Immortal Chess Set

with the latest technology

Unique chess pieces made by Włodzimierz Seweryn will soon gain immortality. The first step towards this goal was done in Tychy, where a company called Oberon 3D scanned the entire set of limestone figures in a process known as reverse engineering. Now, if the original chess pieces are sold, it will be possible to faithfully recreate them from wood and then exhibit the replica at the Ogrodzieniec Castle.

Laser scanning is a technique used primarily in the industry sector to inspect the quality of certain products - to see if they correspond to their digital design and if their dimensions fit within a tolerable margin of error. The technique can also be used to create a virtual model of an object, which can be helpful when reproducing it in any material. "This kind of procedure is used when we want to recreate an object for which there is no longer any technical documentation" - explains Marcin Wielkiewicz, a metrology engineer at Oberon 3D. "Recently we used the laser to scan the body of a damaged oil pump. It was no longer suitable for renovation and we had to recreate it, but there was no documentation for it. Our task was to create a 3D model, so that we could then make a cast of the pipe. We also scanned the clutch housing for a quad competing in the Dakar Rally, so that it could be reconstructed it in such a way that you could quickly access the clutch during the rally without disassembling the entire engine" - says the engineer, pointing out examples for the use of this technology.

The process of scanning each figure took from 10 to 15 minutes. It was a time of a peculiar play of lights, reminiscent of an incredible thunderstorm merging with an Aurora borealis. During the scanning process, a special head mounted on a measuring arm emits laser beams (each of which has its own coordinate assigned), which, reflecting off the surface of the object, are sent back to the camera. The camera then calculates the position of the scanned point in space.

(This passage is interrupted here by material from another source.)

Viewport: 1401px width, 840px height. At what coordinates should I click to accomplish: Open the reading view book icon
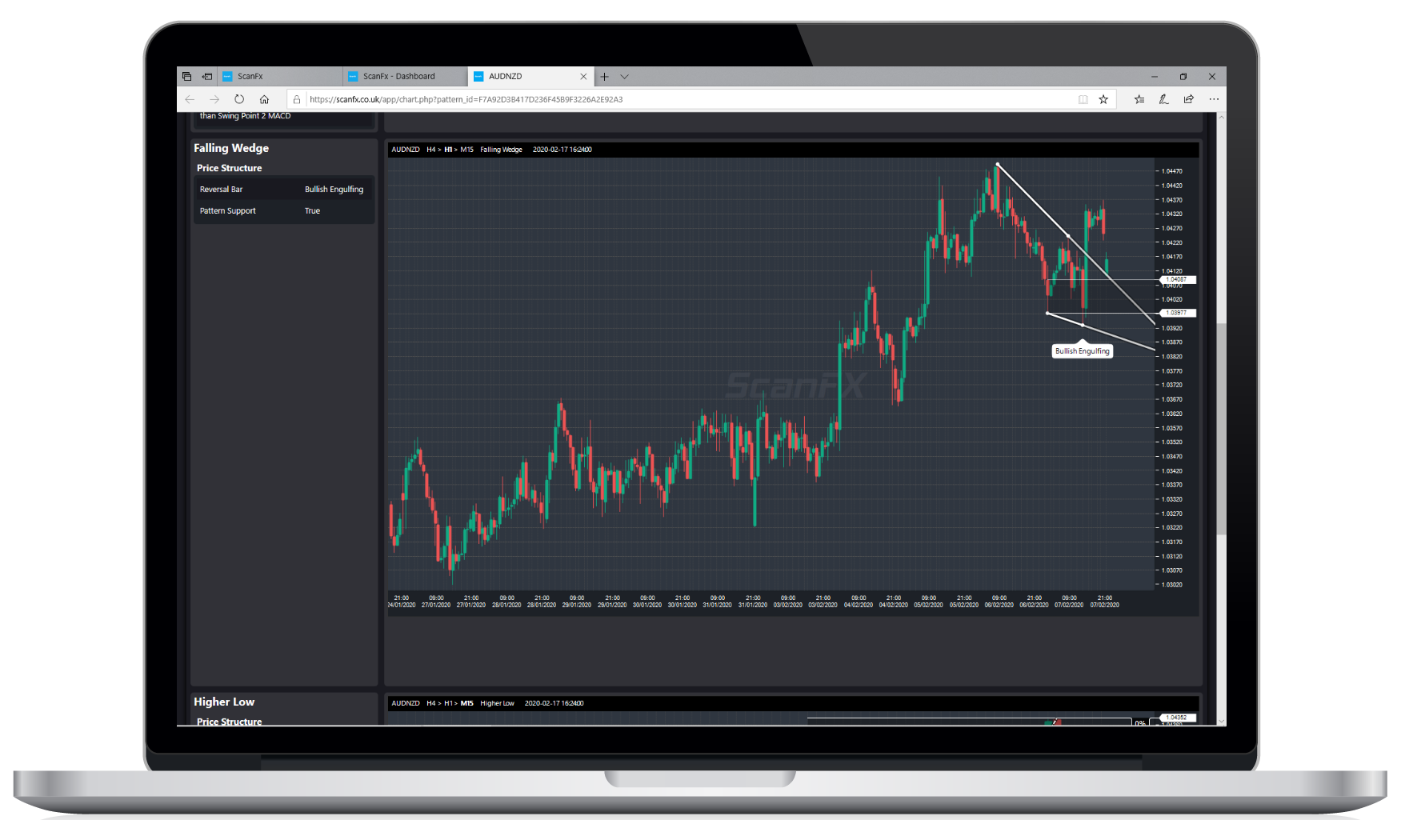1083,99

"This creates a dense cloud of points, which we then turn into a digital surface" - explains Marcin Wielkiewicz. Depending on the size of the scanned item and the set resolution, the number of laser points emitted by the head can number from just a few to several million. If it just so happens that some elements of the item „hid" from the laser, then the digital image can always be corrected during computer processing. "We mostly scan items made of plastic or metal, often covered with dirt or oil, so these chess pieces are a nice change. They are also simply delightful. I appreciate the work put into making these figures" - commented Marcin Wielkiewicz on Seweryn's work.